Exercise objective
Copy out the entries exactly, from the first line to the last.

Dataset entries:
'''

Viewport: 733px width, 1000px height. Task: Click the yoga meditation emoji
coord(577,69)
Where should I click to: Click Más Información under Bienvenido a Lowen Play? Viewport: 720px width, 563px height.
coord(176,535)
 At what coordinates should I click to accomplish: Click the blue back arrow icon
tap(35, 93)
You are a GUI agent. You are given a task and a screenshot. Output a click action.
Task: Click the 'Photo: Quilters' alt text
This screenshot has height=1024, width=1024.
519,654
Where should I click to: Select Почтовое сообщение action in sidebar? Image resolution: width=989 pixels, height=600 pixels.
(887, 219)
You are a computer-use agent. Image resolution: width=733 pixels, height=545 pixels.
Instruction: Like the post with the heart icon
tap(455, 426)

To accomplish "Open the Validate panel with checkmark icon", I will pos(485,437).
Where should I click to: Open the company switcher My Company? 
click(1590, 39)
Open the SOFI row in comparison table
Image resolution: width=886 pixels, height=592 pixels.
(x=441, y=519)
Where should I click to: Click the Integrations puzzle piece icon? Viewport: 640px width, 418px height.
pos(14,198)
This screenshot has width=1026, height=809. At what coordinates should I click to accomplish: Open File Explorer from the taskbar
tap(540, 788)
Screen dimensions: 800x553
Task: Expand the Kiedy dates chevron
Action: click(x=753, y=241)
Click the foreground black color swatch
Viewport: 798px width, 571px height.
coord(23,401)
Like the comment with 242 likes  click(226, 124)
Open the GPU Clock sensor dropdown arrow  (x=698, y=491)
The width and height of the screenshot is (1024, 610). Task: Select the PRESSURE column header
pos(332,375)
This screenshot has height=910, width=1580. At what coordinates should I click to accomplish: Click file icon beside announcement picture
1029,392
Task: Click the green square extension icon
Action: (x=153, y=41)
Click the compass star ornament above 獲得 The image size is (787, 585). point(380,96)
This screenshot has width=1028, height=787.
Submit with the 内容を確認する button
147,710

'''

Solution to this problem
Viewport: 733px width, 1000px height. Task: Click the yoga meditation emoji
coord(577,69)
Where should I click to: Click Más Información under Bienvenido a Lowen Play? Viewport: 720px width, 563px height.
coord(176,535)
 At what coordinates should I click to accomplish: Click the blue back arrow icon
tap(35, 93)
You are a GUI agent. You are given a task and a screenshot. Output a click action.
Task: Click the 'Photo: Quilters' alt text
This screenshot has height=1024, width=1024.
519,654
Where should I click to: Select Почтовое сообщение action in sidebar? Image resolution: width=989 pixels, height=600 pixels.
(887, 219)
You are a computer-use agent. Image resolution: width=733 pixels, height=545 pixels.
Instruction: Like the post with the heart icon
tap(455, 426)

To accomplish "Open the Validate panel with checkmark icon", I will pos(485,437).
Where should I click to: Open the company switcher My Company? 
click(1590, 39)
Open the SOFI row in comparison table
Image resolution: width=886 pixels, height=592 pixels.
(x=441, y=519)
Where should I click to: Click the Integrations puzzle piece icon? Viewport: 640px width, 418px height.
pos(14,198)
This screenshot has width=1026, height=809. At what coordinates should I click to accomplish: Open File Explorer from the taskbar
tap(540, 788)
Screen dimensions: 800x553
Task: Expand the Kiedy dates chevron
Action: click(x=753, y=241)
Click the foreground black color swatch
Viewport: 798px width, 571px height.
coord(23,401)
Like the comment with 242 likes  click(226, 124)
Open the GPU Clock sensor dropdown arrow  (x=698, y=491)
The width and height of the screenshot is (1024, 610). Task: Select the PRESSURE column header
pos(332,375)
This screenshot has height=910, width=1580. At what coordinates should I click to accomplish: Click file icon beside announcement picture
1029,392
Task: Click the green square extension icon
Action: (x=153, y=41)
Click the compass star ornament above 獲得 The image size is (787, 585). point(380,96)
This screenshot has width=1028, height=787.
Submit with the 内容を確認する button
147,710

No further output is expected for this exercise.